Namun, etika kesopanan bangsa Indonesia yang terpancar dalam kehidupan sehari-hari kurang ditampakan di dunia maya. Perbuatan menghujat, mencaci, mencela, mengumpat, menghardik dan perilaku tidak baik lainnya sangat mudah ditemukan di akun-akun media sosial Indonesia, terutama jika berhubungan dengan politik. Kalau bentuk kekecewaan terhadap pemerintah karena kebijakan yang menyengsarakan rakyat mungkin hujatannya masih bisa ditolerir meskipun itu tetap dipandang tidak baik. Tapi, berita yang tidak ada hubungan atau sangkut pautnya dengan dirinya seenaknya dihujat dan dicaci padahal berita tersebut belum tentu benar. Benarpun kalau tidak ada sangkut pautnya dengan diri sendiri tidak pantas untuk dihujat. Namun, kenyataannya hujatan bagi netizen Indonesia sudah menjadi hal yang mudah ditemui di media sosial. Maka tidak heran, microsoft mengumumkan tingkat kesopanan pengguna internet sepanjang 2020 dalam laporan yang berjudul ‘Digital Civility Index (DCI)’. Laporan tersebut menempatkan Indonesia berada di urutan ke-29 dari 32 negara yang disurvei untuk tingkat kesopanan, sekaligus menjadi yang terendah di Asia Tenggara atau paling tidak sopan se Asia Tenggara,
Peringkat ketidaksopanan orang Indonesia di antara negara-negara Asia Tenggara lainnya sungguh sangat memalukan karena bertolak belakang dengan apa yang digaungkan selama ini. Apalagi selama ini bangsa Indonesia dikenal sebagai bangsa yang religius yang tentunya sangat mengutamakan kesopanan tidak hanya kepada sang pencipta tetapi juga kepada sesama manusia. Selain itu, tidak ada satupun agama yang dipeluk oleh bangsa Indonesia memperbolehkan untuk berperilaku tidak sopan kepada orang lain. Bukti kereligiusan bangsa Indonesia bisa dilihat data dari PE Research Center dan Visual Capitalist yang menunjukkan Indonesia menduduki puncak survei pada tahun 2023 dan 2024 dengan 95% penduduknya melaksanakan ibadah setiap hari. Namun sayang perbuatan tidak sopan di media sosial sering dilakukan padahal berperilaku sopan kepada orang lain juga merupakan ibadah.

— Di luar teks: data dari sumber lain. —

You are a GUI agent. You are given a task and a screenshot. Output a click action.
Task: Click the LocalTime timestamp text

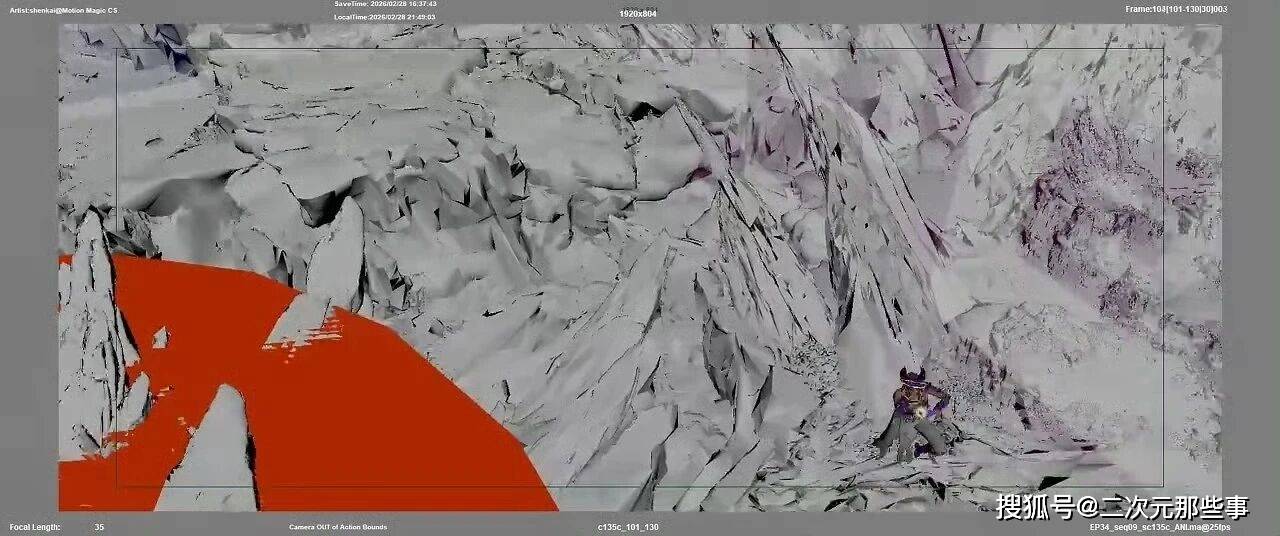pos(385,17)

Untuk itu, perlunya pemahaman etika kesopanan di media sosial bagi seluruh rakyat Indonesia. Sebab bisa jadi orang yang tidak sopan di media sosial selama ini tidak paham beretika di media sosial dan menganggap bisa berbuat seenaknya di media sosial. Pemahaman etika kesopanan di media sosial dianggap penting karena menjadi pegangan dalam menggunakan media sosial dengan baik dan bijak, serta menjaga hubungan yang sehat dengan pengguna lain. Adapun beberapa bentuk etika kesopanan dalam bermedia sosial yang dijelaskan dalam diskominfo.sukoharjokab.go.id yaitu, Pertama bersikap sopan dan santun dengan cara menggunakan bahasa yang baik dan sopan, serta hindari kata-kata yang kasar atau menyinggung netizen yang lain. Kedua, menghormati privasi orang lain dengan Jangan menyebarkan informasi pribadi orang lain tanpa persetujuan dari yang bersangkutan.
Ketiga, cek kebenaran informasi dengan selalu memaastikan informasi yang dibagikan benar-benar valid sebelum disebarkan kepada khalayak luas. Keempat, berpikir kritis dengan memperrtimbangkan dampak konten yang akan dibagikan kepada orang lain apakah konten tersebut berdampak positif atau negatif. Kelima, laporkan konten yang tidak pantas dengan cara jika menemukan konten yang melanggar etika, laporkan kepada platform media sosial terkait.
Pemahaman etika kesopanan dalam bermedia sosial bisa dilakukan dengan banyak cara salah satunya dengan cara sosialisasi yang wajib diselenggarakan oleh Pejabat Desa atau Kelurahan untuk semua masyarakat khususnya yang berpendidikan rendah. Sebab, tidak bisa dipungkiri masyarakat dengan pendidikan rendahlah yang mudah terkena hoaks dan berperilaku tidak elok di media sosial. Sosialisasi bisa dilakukan dengan mendatangkan tokoh berpengaruh di setiap wilayah dan penyampaiannya mudah dicerna oleh semua kalangan. Sebab sosialisasi tidak butuh pembicara dengan bahasa yang tinggi tapi butuh pembicara yang bisa menyampaikan materi dengan bahasa yang mudah dipahami.